Ce sont des chiots très mignons, mais ils ne sont pas comme tous les autres. Ces deux furets aux pieds noirs Mustela nigripes je suis là progéniture d'un spécimen cloné, la première aux États-Unis pour cette espèce en voie de disparition, incluse dans un programme de recherche génétique.
Née au monde l'été dans un enclos du zoo Zoo national Smithsonian et Institut de biologie de la conservation (NZCBI), en Virginie, les deux putois d'Amérique sont un mâle et une femelle et sont en bonne santé. Un troisième petit n’a pas survécu et est décédé peu de temps après sa naissance.
Leur mère, Antonia, a une histoire comme peu d'autres. Elle a été clonée à l'aide d'échantillons de tissus prélevés sur un putois d'Amérique nommé Willa en 1988 et stockés au Zoo gelé de la Alliance de la faune du zoo de San Diego. Après s'être accouplée avec un mâle de 3 ans nommé Urchin, elle s'est reproduite avec succès au zoo.
Une espèce en voie de disparition
La naissance de ces deux furets a été célébrée comme une étape importante dans la restauration d’une espèce et de sa population en déclin. Mais pourquoi ? La réponse réside dans la mère Antonia, qui possède un incroyable patrimoine génétique. Le furet Willa à partir duquel elle a été clonée avait trois fois la diversité génétique observée dans la population actuelle de furets aux pieds noirs.
À l'exception d'elle et de deux autres clones Elizabeth Ann et Noreen, tous les autres furets descendent des 7 derniers spécimens survivants. C'est pourquoi le clonage peut représenter, comme l'ont souligné les experts, un outil innovant pour les efforts de conservation d’une espèce en voie d’extinction, même si ces efforts ont eu lieu en laboratoire.
Même si le clonage d’animaux menacés peut constituer une stratégie efficace pour restaurer une population en bonne santé, les principes éthiques et les données factuelles doivent être pris en considération.
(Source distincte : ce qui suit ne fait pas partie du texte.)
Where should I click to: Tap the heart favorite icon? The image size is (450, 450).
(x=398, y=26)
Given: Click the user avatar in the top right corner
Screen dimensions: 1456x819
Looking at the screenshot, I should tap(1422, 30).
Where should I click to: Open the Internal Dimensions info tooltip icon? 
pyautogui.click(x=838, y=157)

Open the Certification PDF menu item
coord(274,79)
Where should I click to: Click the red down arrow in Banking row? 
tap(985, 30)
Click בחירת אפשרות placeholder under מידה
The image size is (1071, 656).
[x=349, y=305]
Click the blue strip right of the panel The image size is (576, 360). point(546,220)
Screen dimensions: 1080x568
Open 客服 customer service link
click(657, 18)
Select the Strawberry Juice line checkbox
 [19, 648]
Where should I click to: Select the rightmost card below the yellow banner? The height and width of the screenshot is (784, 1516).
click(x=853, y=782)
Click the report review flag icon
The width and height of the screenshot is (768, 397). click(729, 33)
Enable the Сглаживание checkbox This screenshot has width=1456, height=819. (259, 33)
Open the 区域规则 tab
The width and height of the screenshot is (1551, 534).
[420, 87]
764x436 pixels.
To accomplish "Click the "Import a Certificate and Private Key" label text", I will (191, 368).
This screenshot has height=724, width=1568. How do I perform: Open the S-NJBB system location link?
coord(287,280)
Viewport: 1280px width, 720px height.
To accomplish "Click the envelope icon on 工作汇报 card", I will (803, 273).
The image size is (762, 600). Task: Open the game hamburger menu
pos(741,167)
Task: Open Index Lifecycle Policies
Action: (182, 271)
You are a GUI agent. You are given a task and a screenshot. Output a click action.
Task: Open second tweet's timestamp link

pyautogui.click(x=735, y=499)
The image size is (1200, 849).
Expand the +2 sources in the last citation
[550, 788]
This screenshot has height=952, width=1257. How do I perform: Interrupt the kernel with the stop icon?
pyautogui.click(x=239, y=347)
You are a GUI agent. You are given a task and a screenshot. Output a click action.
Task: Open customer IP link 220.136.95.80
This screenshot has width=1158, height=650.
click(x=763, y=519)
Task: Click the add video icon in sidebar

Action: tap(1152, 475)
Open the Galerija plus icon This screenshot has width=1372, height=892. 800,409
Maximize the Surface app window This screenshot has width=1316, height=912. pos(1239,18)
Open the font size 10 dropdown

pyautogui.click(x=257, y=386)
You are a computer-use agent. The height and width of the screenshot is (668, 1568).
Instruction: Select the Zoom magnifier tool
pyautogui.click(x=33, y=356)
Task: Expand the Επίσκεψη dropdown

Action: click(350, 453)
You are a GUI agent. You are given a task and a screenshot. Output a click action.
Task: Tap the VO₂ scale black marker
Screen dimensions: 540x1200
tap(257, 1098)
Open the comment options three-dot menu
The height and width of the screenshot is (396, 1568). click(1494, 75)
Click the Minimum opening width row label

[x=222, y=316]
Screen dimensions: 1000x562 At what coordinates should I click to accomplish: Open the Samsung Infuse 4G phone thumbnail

Dans quelle mesure est-il juste de créer des copies d’animaux qui ont disparu ou sont en voie de disparition en raison de menaces d’origine anthropique et au-delà ?
Comment, alors, entendons-nous faire progresser la conservation et la protection du putois d’Amérique ? Le Zoo national Smithsonian et Institut de biologie de la conservation ne cache pas ce qui attend maman Antonia et ses petits.
Dans un communiqué de presse, l’institut déclare qu’« Antonia et ses petits resteront dans l’établissement pour poursuivre les recherches, sans qu’il soit prévu de les relâcher dans la nature ». Sauf changement de direction, cette famille ne reverra jamais l'habitat dans lequel l'espèce devrait prospérer.